There is now an availability of DNA testing before birth to confirm fetal ultrasound findings for parents who are at increased risk for having a child with achondroplasia.
One should be looking carefully for signs of muscle weakness, changes in bowel or bladder function, asymmetrical reflexes or respiratory problems like sleep apnea, if his child has been diagnosed with achondroplasia.
If any of above mentioned symptoms is present in your child, you’ll want to obtain a thorough work-up of him by consulting a pediatric neurologist, pediatric neurosurgeon or pediatric orthopedist, along with magnetic resonance imaging (MRI) of the child’s head, neck or spine.
Symptoms of achondroplasia
The following are the most common symptoms of achondroplasia. However, each child may experience symptoms differently.

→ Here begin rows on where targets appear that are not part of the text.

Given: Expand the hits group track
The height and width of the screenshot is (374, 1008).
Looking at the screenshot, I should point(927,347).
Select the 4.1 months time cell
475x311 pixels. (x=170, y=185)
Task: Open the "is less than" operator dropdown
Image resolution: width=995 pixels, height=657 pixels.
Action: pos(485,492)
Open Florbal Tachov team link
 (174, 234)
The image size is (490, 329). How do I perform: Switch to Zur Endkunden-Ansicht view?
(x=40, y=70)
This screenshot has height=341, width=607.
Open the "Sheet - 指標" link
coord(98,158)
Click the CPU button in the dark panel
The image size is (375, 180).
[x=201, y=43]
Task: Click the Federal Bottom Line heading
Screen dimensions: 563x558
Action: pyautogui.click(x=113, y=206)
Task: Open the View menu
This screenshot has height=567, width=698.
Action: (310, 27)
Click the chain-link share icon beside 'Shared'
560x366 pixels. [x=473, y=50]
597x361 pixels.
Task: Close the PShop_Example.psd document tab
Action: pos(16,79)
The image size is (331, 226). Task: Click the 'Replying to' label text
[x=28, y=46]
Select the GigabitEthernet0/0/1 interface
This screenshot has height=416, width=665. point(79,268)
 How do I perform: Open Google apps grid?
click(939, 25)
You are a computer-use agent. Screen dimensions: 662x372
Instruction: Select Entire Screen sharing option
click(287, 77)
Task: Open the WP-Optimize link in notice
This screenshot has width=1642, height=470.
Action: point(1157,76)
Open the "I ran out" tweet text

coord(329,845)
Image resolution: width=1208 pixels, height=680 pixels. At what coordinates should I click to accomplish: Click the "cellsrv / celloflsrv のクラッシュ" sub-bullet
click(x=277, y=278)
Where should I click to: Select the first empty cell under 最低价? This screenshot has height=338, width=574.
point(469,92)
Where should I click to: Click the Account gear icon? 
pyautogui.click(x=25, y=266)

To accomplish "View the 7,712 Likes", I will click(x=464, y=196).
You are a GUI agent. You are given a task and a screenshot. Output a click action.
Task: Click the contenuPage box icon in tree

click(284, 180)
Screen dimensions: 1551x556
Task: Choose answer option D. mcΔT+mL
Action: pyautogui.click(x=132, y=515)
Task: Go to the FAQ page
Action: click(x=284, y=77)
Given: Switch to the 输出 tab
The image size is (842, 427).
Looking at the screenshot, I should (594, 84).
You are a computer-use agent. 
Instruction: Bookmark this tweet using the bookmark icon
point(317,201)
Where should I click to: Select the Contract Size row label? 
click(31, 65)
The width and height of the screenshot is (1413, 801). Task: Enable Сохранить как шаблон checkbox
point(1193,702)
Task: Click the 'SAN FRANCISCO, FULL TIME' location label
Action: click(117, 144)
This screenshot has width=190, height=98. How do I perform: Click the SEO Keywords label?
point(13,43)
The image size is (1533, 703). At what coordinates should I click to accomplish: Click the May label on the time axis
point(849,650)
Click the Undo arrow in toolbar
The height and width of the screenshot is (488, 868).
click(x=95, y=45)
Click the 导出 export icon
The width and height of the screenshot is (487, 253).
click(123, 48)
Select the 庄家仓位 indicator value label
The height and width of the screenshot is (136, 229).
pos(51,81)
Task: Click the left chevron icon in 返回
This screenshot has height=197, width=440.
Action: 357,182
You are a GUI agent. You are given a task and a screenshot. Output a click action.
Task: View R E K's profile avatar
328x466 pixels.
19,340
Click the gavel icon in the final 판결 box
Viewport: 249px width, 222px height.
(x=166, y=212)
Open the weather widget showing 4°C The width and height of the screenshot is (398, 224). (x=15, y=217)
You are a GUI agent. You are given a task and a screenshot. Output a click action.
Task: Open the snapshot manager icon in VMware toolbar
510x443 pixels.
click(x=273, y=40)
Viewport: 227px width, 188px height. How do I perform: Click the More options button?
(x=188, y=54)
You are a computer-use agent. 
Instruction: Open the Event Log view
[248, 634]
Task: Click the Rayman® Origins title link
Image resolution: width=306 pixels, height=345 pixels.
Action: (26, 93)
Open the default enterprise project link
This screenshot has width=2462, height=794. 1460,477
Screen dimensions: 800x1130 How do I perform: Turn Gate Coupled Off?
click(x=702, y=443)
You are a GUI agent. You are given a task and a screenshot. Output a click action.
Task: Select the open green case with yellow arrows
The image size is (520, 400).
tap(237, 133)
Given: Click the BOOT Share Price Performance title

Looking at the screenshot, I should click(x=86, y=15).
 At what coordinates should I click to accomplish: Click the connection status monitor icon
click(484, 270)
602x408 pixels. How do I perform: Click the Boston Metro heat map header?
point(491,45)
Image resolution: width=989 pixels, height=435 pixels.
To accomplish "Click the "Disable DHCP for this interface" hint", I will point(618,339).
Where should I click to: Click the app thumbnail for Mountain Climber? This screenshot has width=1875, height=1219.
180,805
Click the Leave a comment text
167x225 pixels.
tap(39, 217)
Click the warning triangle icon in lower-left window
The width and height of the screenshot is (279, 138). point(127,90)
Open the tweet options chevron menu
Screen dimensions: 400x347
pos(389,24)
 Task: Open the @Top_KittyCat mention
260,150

Some of the symptoms of achondroplasia may include:
- shortened arms and legs, with the upper arms and thighs more shortened than the forearms and lower legs
- big head size with prominent forehead and a flattened nasal bridge
- crowded or misaligned teeth
- Curved lower spine – a condition also called lordosis (or "sway-back") which may lead to kyphosis, or the development of a small hump near the shoulders that usually goes away after the child begins walking.
- bowed lower legs
- flat feet which are short and broad
- Extra space between the middle and ring fingers (Also called a trident hand.)
- poor muscle tone and loose joints
- frequent middle ear infections which may lead to hearing loss
- normal intelligence
- delayed developmental milestones like walking
The symptoms of achondroplasia may resemble other problems or medical conditions. Always talk with your child's doctor for a diagnosis.
Treatment for achondroplasia
A surgeon can remove bone and ligaments from the problem area to make more room for neural structures, if a dangerously compressed region of the foramen magnum or spinal column is found.
Surgical decompression is considered to be the most successful when it is performed quickly as symptoms are allowed to progress for months or years can become permanent.
One end is placed in the child’s ventricle and the other in his or her abdomen. CSF is allowed to flow at a controlled pace out of the child’s head into his or her abdomen, where it can be quickly and safely absorbed into the bloodstream.
When symptoms are determined and acted upon in a timely manner, modern medical and surgical care allows achondroplastic children to grow up with intellectual and social capacities equal to that of other children.